The surprize comes from the zero product of the 4th line of the matrix with vector $V$ ; I have verified on different numerical examples that it was OK also for this fourth line, but I haven't found a theoretical reason till now...

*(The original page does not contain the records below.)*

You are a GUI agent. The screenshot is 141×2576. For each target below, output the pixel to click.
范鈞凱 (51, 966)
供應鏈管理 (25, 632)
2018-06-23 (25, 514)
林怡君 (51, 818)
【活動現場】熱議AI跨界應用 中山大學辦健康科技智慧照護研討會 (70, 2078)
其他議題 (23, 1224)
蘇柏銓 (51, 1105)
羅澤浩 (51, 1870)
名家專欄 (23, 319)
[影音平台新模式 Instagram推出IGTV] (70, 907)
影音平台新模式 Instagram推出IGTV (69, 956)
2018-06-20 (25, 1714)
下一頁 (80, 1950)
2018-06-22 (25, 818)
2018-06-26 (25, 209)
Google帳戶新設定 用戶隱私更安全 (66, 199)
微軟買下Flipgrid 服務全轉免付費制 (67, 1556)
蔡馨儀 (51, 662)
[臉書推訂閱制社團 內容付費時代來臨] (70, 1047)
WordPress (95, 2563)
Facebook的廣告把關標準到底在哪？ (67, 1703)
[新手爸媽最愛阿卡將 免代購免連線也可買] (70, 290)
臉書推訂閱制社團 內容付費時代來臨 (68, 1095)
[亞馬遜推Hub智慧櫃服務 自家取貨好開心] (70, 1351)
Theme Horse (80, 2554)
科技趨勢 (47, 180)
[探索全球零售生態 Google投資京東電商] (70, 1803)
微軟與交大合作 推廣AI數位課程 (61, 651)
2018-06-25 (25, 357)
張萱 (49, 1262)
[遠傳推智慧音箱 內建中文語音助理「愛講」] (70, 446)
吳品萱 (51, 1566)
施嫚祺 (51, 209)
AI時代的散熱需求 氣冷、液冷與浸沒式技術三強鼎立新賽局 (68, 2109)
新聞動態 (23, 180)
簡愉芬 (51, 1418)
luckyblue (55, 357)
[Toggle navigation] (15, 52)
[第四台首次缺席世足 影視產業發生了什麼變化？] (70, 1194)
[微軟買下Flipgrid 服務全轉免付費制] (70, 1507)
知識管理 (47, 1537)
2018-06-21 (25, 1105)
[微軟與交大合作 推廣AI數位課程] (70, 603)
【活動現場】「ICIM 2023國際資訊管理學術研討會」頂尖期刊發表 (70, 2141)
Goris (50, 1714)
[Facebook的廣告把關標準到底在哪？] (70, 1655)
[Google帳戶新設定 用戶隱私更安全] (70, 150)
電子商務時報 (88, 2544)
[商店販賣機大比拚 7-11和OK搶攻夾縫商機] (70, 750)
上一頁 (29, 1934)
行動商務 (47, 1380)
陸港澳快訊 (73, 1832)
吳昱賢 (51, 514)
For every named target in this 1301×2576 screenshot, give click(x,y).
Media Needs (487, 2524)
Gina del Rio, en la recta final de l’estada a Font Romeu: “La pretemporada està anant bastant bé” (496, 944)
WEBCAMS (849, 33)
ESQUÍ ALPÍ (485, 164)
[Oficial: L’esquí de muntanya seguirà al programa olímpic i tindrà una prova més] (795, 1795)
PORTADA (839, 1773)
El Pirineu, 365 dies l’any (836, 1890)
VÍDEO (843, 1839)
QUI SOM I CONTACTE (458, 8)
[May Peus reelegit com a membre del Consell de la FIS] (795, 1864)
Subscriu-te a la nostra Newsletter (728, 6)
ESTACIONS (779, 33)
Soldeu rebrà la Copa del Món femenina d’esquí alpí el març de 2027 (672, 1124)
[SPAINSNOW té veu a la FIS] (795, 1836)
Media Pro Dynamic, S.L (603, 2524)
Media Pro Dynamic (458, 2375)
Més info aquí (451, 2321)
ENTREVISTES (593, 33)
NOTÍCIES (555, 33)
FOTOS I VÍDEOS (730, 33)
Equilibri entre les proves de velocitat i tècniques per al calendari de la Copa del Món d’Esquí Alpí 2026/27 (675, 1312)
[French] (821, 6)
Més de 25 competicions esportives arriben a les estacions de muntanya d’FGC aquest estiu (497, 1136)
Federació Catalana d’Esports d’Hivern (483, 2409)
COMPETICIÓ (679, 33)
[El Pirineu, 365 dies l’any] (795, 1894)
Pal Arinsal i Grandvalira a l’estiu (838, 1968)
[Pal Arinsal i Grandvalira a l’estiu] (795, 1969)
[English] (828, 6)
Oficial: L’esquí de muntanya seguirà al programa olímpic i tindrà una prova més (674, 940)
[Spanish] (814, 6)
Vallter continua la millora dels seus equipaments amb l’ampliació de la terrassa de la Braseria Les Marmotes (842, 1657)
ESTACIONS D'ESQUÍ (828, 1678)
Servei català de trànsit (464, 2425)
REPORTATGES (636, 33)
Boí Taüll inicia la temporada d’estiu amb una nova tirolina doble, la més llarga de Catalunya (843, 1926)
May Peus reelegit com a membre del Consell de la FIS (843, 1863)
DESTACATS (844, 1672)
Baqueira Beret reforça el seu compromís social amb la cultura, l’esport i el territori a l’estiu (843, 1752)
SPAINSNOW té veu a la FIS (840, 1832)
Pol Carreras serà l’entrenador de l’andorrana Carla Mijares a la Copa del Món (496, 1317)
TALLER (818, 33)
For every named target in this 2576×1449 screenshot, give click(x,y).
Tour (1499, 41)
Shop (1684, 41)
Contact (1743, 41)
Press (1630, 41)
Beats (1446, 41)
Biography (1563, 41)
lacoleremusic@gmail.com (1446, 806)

Here is the Matlab program I have built :

 clear all;close all;hold on;axis equal;
 t=0:0.01:2*pi;
 p=[0,2*pi/3,5*pi/4,2*pi]; % polar angles
 v=exp(i*p(1:3)); % vertices
 a=v(1);b=v(2);c=v(3);
 A=(p(3)-p(2))/2;
 B=(p(4)-p(3))/2;
 C=(p(2)-p(1))/2;
 an=[A,B,C]; % list of angles
 TL=tan(an); % their tangents
 s=sum(TL);
 d=exp(i*p(1:3))*TL'/s; % orthocenter
 %tri=exp(i*p);plot(tri),hold on;
 %plot(exp(i*t));hold on;
 %plot(d,'or');hold on;
 [TL,-s]*[1 a a^2 conj(a);
          1 b b^2 conj(b);
          1 c c^2 conj(c);
          1 d d^2 conj(d)], % result always equal to (0,0,0,0)

Answer 2

The equation is invariant under affine transformations $z\mapsto \alpha z + \beta$. So we may assume that we have an orthocentric system formed by the centers of incircle and excircles of a triangle inscribed in a circle of radius $1$. Let the complex coordinates of the vertices be $a^2$, $b^2$, $c^2$ ( $|a|=|b|=|c|=1$). Then (see )the have the orthocentric system formed by

$$-a b - b c - c a\\ a b - b c + c a\\ a b + b c - c a\\ - a b + b c + c a$$

and we must show that

$$\det \left ( \begin{matrix} 1 & a b + b c + c a & (a b + b c + c a)^2 & \frac{1}{a b} + \frac{1}{b c} + \frac{1}{c a} \\ 1 & \ldots & \ldots & \ldots \end{matrix} \right) = 0$$

Now it is enough to see that each row $0$ dot product with the row $$(a^2 b^2 + b^2 c^2 + c^2 a^2, 0, -1, 2 a^2 b^2 c^2)$$

(so column $3$ is a linear combination of $1$ and $4$).